By Andrew Gold, Esq.

Can you reform a will in California?

Yes.  Reformation of a will in California is permitted, even if the will is unambiguous, if there is a clear expression of decedent’s intent supporting reformation at the time the will was drafted.   The California Supreme Court, in the 2015 case of Estate of Duke, held that:

[A]n unambiguous will may be reformed to conform to the testator’s intent if clear and convincing evidence establishes that the will contains a mistake in the testator’s expression of intent at the time the will was drafted, and also establishes the testator’s actual specific intent at the time the will was drafted.

The Estate of Duke changed the law in California regarding reformation of a will.  Prior to Estate of Duke, the law was that if a will was unambiguous, extrinsic evidence (evidence other than the will itself) could not be introduced to reform the will.  Extrinsic evidence was only permitted if the terms of a will were ambiguous, and extrinsic evidence was needed to clarify the ambiguity.

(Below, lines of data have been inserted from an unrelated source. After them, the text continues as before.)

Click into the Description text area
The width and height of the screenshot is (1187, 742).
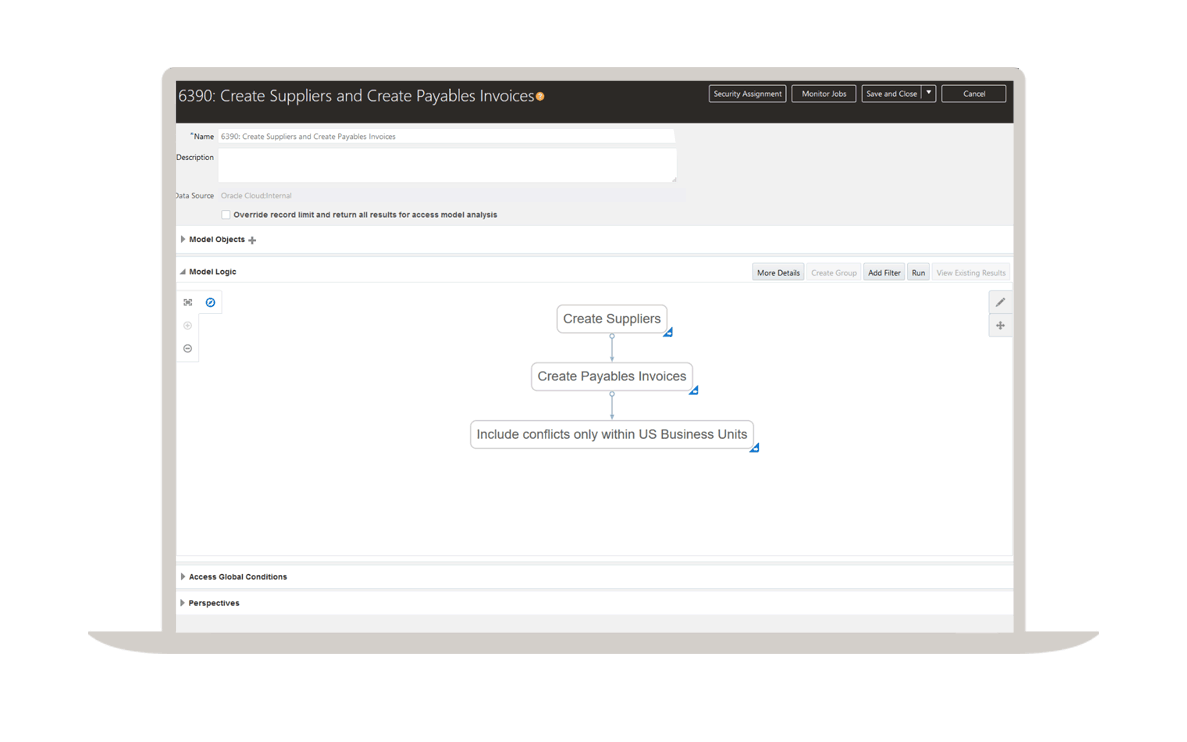[447, 166]
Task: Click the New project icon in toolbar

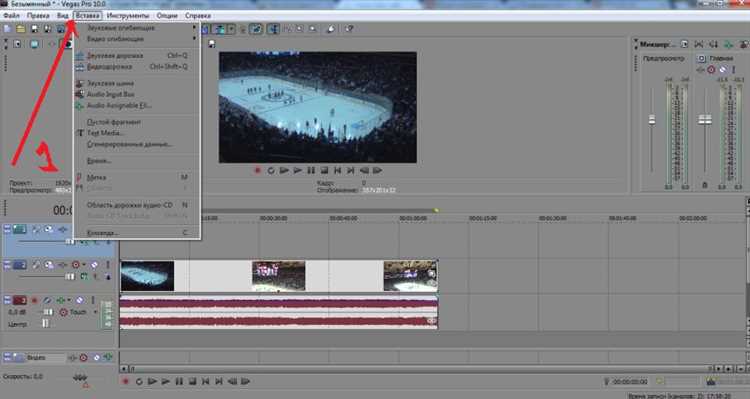Action: (7, 29)
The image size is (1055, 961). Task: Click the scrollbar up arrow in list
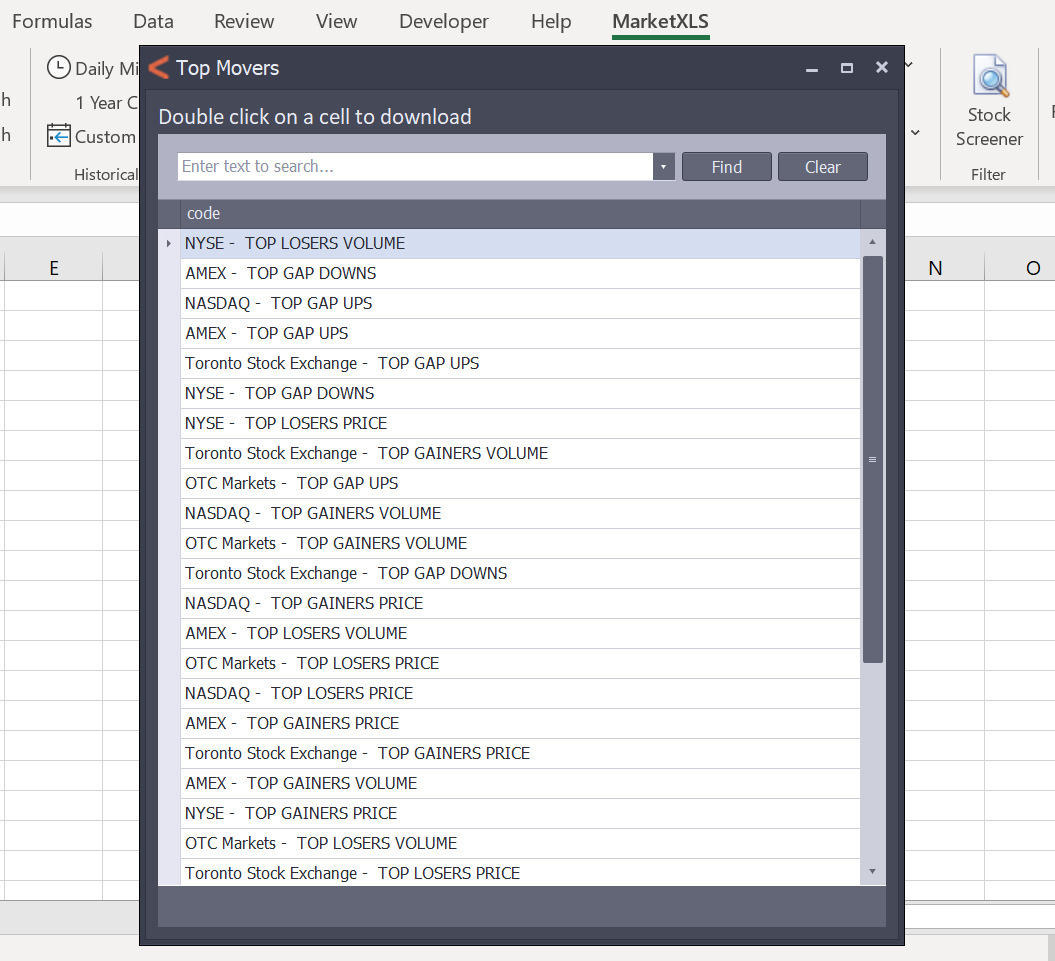tap(872, 242)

Extrinsic Evidence Of Decedent’s Intent Permitted to Reform An Unambiguous Will In California

In Estate of Duke, the California Supreme Court considered the issue of whether the “four corners” rule (prohibiting evidence outside of the four corners of the will) should be reconsidered in order to permit drafting errors in a will to be reformed consistent with clear and convincing evidence of the decedent’s intent.

Facts of the Case

The facts of the case are straightforward:

Irving Duke prepared a holographic will leaving everything to his wife (except for $1 to his brother).  The will provided that if Duke and his wife died at the same time, specific charities would inherit the estate.

The will, however, contained no provision for who would inherit the estate if Duke’s wife died before him.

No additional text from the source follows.